Source records

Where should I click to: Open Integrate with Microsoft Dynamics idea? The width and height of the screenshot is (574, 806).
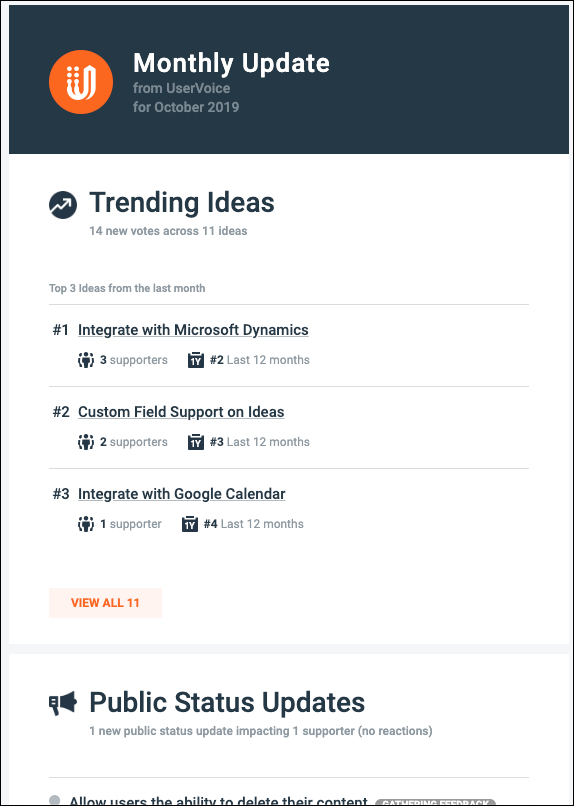(x=193, y=330)
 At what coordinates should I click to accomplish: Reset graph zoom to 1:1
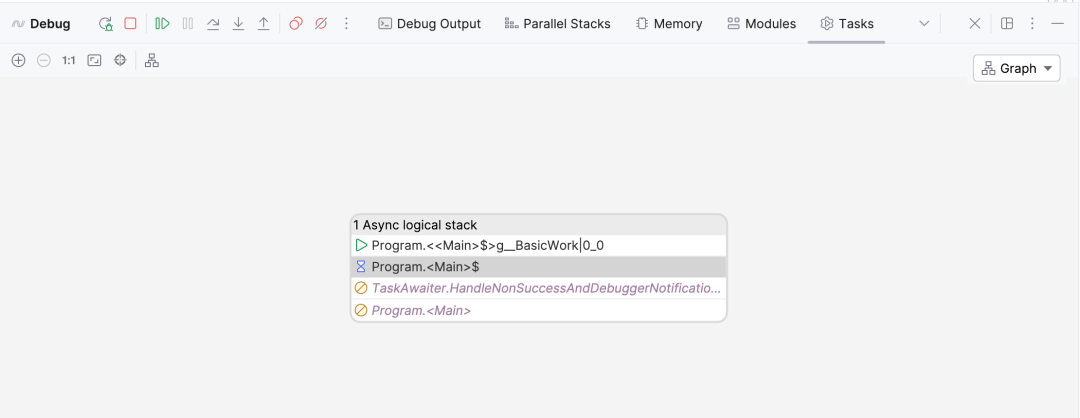68,61
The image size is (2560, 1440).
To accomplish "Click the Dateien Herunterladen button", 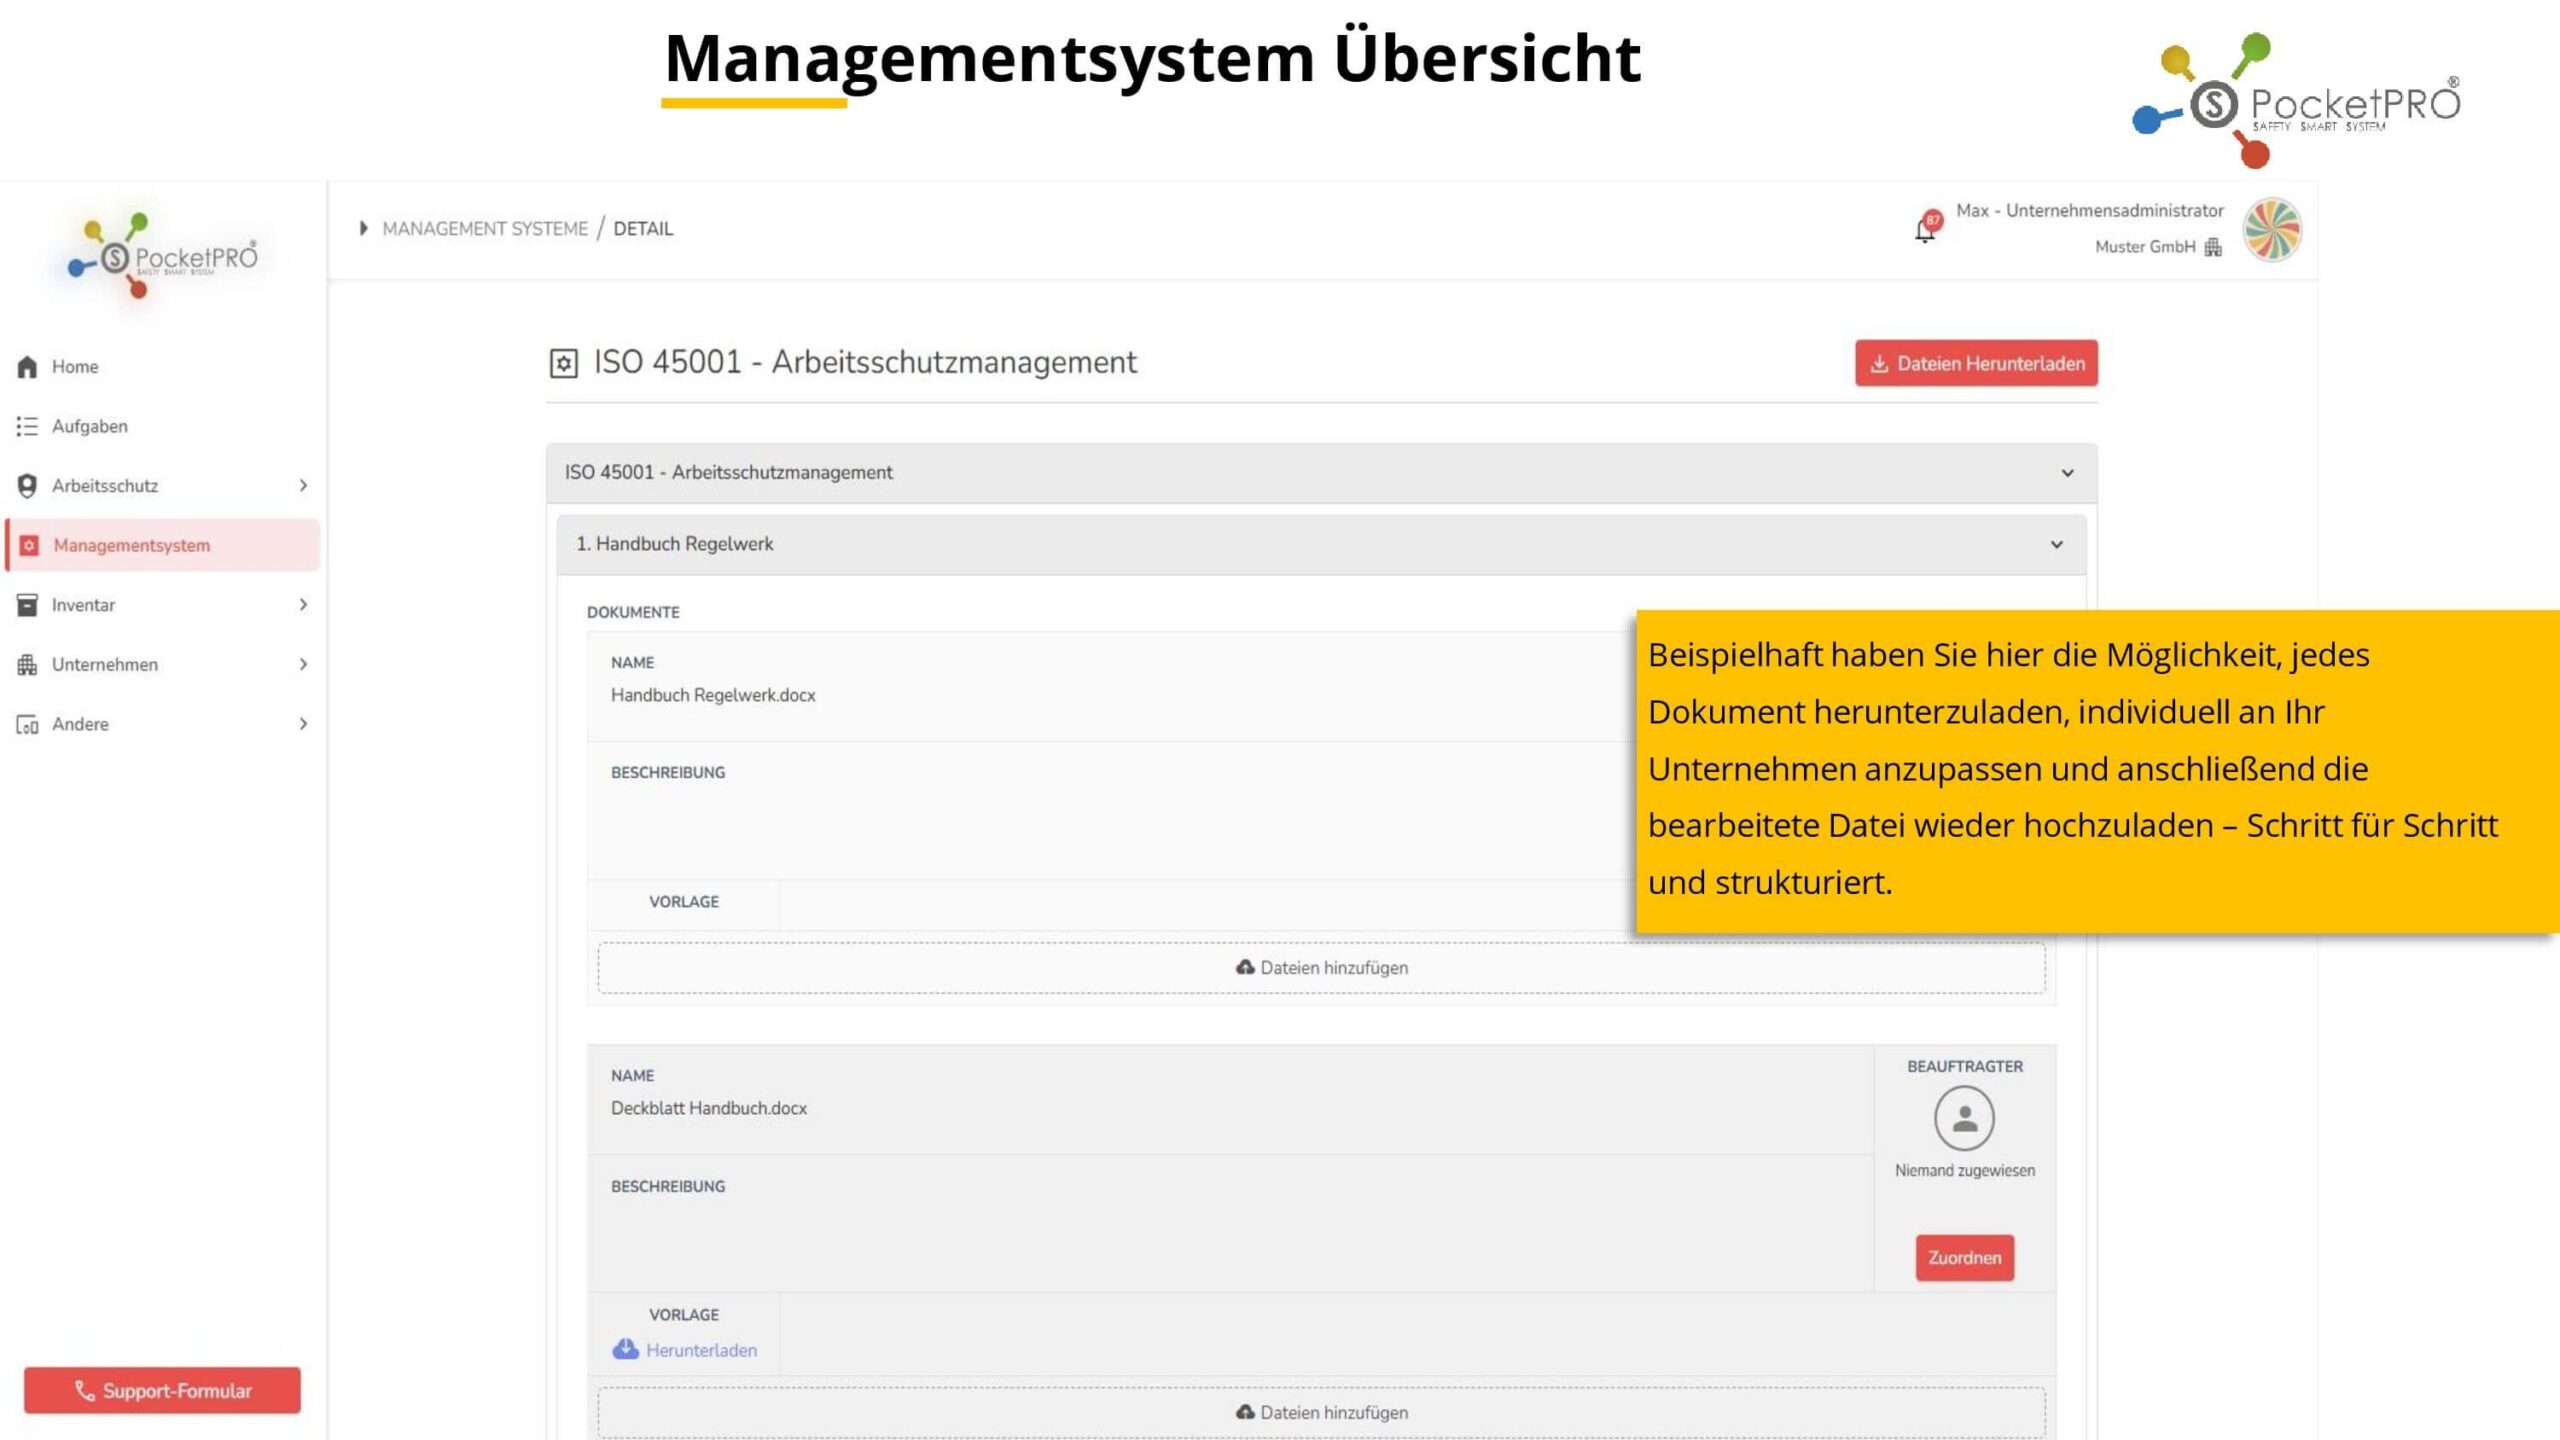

--- To do ---
Reproduce all of the data exactly, omitting each picture it holds.

--- Your response ---
Where should I click to: Open Integrate with Microsoft Dynamics idea? The width and height of the screenshot is (574, 806).
(x=193, y=330)
 At what coordinates should I click to accomplish: Reset graph zoom to 1:1
68,61
The image size is (2560, 1440).
To accomplish "Click the Dateien Herunterladen button", 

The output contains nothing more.